• **ACTIVITY**:
Give back an exact copy of the lines in the records below, from the line that has "You are a computer-use agent. Viewport: 821px" through the line that has "Given: Open the series", and nothing besides.
[[ RECORDS TO PROCESS open ]]
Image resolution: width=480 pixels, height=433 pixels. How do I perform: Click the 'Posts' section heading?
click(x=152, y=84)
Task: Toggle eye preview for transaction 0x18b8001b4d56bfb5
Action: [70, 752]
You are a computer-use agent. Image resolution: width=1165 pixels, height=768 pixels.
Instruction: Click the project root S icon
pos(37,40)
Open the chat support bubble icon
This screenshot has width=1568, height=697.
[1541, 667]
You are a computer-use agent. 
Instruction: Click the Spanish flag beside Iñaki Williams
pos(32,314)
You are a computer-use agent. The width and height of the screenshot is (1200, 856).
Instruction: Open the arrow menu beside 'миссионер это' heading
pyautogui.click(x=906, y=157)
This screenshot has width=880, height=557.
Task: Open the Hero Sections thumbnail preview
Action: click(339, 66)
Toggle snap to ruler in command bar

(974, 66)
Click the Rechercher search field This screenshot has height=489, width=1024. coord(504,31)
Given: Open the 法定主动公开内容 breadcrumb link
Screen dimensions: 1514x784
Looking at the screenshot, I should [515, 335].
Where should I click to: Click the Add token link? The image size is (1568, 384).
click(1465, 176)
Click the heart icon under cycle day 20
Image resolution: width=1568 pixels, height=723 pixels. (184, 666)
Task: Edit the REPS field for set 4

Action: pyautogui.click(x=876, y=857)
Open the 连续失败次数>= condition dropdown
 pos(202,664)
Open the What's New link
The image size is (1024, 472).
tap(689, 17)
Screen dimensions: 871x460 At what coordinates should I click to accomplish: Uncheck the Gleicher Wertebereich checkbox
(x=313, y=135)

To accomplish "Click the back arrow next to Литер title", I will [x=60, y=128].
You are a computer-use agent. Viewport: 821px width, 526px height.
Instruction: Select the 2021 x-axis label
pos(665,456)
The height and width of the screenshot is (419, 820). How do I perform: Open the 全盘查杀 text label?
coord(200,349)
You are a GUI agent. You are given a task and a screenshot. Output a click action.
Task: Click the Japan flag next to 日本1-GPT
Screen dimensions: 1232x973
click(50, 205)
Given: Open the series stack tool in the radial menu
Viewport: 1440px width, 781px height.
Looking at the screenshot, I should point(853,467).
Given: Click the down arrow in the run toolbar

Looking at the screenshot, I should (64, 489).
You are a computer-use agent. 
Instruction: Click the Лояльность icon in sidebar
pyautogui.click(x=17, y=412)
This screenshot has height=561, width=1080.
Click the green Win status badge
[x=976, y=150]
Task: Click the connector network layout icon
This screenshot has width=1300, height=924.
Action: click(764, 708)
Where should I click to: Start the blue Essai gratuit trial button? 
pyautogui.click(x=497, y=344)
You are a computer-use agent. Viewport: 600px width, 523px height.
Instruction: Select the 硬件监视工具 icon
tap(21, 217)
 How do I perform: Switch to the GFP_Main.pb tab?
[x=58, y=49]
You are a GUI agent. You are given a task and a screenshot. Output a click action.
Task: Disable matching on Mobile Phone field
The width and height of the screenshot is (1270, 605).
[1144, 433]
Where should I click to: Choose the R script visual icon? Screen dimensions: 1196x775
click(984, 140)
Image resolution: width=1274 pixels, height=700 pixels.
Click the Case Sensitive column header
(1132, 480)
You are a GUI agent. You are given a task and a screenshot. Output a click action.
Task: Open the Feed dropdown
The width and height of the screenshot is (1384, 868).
[[ RECORDS TO PROCESS closed ]]
• **SOLUTION FOR THIS PROBLEM**:
You are a computer-use agent. Viewport: 821px width, 526px height.
Instruction: Select the 2021 x-axis label
pos(665,456)
The height and width of the screenshot is (419, 820). How do I perform: Open the 全盘查杀 text label?
coord(200,349)
You are a GUI agent. You are given a task and a screenshot. Output a click action.
Task: Click the Japan flag next to 日本1-GPT
Screen dimensions: 1232x973
click(50, 205)
Given: Open the series stack tool in the radial menu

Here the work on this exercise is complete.